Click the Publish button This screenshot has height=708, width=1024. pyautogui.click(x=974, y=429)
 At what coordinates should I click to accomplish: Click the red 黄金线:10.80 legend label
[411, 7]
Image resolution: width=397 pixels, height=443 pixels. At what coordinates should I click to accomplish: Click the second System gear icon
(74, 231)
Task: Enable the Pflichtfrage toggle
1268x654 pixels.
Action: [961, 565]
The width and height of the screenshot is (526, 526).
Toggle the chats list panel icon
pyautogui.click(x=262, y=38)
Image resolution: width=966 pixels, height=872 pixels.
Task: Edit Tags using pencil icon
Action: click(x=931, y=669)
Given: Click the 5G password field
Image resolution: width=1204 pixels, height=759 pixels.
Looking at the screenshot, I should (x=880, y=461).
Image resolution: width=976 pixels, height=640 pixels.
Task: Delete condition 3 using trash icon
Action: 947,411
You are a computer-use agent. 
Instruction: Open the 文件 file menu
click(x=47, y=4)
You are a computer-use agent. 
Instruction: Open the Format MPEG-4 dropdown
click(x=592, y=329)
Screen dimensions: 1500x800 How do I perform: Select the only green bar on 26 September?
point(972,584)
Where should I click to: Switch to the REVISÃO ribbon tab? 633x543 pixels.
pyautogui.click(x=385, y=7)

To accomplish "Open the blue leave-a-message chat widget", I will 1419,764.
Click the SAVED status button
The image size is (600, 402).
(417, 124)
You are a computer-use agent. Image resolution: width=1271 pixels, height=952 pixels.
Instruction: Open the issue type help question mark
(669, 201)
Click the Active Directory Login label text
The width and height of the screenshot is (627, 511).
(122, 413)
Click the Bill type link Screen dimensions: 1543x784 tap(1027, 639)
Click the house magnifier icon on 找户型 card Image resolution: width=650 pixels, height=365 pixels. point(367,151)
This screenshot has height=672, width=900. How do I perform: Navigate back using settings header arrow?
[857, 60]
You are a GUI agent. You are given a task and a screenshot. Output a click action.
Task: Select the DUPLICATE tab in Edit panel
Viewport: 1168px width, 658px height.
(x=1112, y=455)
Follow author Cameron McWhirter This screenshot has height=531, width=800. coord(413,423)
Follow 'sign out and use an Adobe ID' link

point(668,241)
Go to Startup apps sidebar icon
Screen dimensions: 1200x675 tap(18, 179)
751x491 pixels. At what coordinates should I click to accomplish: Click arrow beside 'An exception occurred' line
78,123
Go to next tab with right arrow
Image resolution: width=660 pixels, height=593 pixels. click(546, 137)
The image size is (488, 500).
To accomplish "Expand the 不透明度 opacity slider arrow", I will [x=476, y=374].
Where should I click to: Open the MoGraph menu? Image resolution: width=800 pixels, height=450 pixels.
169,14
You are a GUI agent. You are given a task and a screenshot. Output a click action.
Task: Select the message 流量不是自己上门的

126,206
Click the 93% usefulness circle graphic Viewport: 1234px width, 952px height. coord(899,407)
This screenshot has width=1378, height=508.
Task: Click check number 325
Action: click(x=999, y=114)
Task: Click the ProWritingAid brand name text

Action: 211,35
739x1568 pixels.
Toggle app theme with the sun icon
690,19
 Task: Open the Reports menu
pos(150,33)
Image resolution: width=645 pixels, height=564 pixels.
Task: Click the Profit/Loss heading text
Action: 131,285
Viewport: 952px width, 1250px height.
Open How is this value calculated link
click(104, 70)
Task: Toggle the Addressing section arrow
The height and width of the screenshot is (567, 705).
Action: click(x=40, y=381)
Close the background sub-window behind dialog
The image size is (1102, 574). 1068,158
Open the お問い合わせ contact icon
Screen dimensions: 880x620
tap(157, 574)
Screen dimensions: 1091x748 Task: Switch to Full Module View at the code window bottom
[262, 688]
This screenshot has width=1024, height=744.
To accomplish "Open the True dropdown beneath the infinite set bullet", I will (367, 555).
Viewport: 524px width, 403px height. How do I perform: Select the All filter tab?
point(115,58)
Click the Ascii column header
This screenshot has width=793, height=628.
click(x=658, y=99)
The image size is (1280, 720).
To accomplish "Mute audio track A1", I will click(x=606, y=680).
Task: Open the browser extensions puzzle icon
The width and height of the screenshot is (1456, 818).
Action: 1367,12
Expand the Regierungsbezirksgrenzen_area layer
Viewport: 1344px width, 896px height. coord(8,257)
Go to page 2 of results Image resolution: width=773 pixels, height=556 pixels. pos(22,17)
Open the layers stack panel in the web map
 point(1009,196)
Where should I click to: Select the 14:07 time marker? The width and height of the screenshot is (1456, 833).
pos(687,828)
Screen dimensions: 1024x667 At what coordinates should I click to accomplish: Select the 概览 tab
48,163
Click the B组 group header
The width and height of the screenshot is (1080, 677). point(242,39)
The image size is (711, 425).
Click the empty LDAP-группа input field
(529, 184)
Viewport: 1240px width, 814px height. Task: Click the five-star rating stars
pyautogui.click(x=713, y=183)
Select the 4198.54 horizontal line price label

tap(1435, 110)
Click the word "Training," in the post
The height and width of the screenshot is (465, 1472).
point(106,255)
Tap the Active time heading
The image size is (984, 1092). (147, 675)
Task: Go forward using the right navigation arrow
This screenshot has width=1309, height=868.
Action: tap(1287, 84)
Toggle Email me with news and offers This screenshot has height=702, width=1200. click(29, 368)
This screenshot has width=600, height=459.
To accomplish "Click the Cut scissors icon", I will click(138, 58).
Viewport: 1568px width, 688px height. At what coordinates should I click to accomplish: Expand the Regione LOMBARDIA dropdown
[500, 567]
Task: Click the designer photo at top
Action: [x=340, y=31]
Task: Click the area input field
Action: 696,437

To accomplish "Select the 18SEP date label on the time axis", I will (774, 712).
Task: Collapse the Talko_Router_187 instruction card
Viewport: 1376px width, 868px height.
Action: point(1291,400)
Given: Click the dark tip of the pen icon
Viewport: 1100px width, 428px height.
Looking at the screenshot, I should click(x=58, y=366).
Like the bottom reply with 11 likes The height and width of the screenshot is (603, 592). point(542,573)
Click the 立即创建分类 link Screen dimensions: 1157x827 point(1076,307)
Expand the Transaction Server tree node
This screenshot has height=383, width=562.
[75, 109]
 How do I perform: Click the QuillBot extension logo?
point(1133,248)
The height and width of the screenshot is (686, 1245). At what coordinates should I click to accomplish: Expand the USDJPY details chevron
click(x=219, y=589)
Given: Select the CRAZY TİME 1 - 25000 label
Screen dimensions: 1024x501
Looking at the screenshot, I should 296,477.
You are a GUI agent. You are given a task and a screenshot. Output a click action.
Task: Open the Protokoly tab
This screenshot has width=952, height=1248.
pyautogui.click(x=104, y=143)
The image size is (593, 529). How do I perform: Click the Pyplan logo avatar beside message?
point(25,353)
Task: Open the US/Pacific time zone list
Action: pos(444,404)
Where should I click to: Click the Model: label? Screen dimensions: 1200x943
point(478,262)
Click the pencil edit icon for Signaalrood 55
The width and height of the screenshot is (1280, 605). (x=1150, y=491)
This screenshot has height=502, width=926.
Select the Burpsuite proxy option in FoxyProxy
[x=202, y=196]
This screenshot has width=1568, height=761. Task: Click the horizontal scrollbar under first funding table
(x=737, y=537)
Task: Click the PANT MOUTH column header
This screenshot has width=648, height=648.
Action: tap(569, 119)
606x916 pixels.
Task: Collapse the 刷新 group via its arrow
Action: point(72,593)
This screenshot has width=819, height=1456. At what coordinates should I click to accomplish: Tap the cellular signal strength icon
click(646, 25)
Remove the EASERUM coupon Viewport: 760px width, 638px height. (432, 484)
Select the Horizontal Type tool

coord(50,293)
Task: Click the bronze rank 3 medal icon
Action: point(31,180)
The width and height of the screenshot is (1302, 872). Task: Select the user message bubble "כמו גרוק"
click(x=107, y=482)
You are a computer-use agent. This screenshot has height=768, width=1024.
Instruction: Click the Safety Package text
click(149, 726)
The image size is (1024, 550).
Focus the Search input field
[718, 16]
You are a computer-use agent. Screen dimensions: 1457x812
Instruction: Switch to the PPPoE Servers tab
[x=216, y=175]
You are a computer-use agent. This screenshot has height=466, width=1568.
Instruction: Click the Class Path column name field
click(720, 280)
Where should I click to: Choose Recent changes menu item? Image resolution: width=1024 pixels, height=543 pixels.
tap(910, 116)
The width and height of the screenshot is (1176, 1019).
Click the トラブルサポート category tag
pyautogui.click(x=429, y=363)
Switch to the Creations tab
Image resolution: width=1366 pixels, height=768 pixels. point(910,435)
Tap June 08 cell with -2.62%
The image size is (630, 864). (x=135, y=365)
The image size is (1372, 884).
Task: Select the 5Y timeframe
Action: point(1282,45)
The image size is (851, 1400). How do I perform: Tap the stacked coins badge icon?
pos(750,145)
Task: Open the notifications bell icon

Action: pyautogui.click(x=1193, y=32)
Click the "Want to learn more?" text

········

__Aim of the task__: Check each line of the listing for "computer", and copy the ones that hold it.

__Expected answer__:
You are a computer-use agent. 
You are a computer-use agent. 
You are a computer-use agent. Image resolution: width=1271 pixels, height=952 pixels.
You are a computer-use agent. This screenshot has height=768, width=1024.
You are a computer-use agent. Screen dimensions: 1457x812
You are a computer-use agent. This screenshot has height=466, width=1568.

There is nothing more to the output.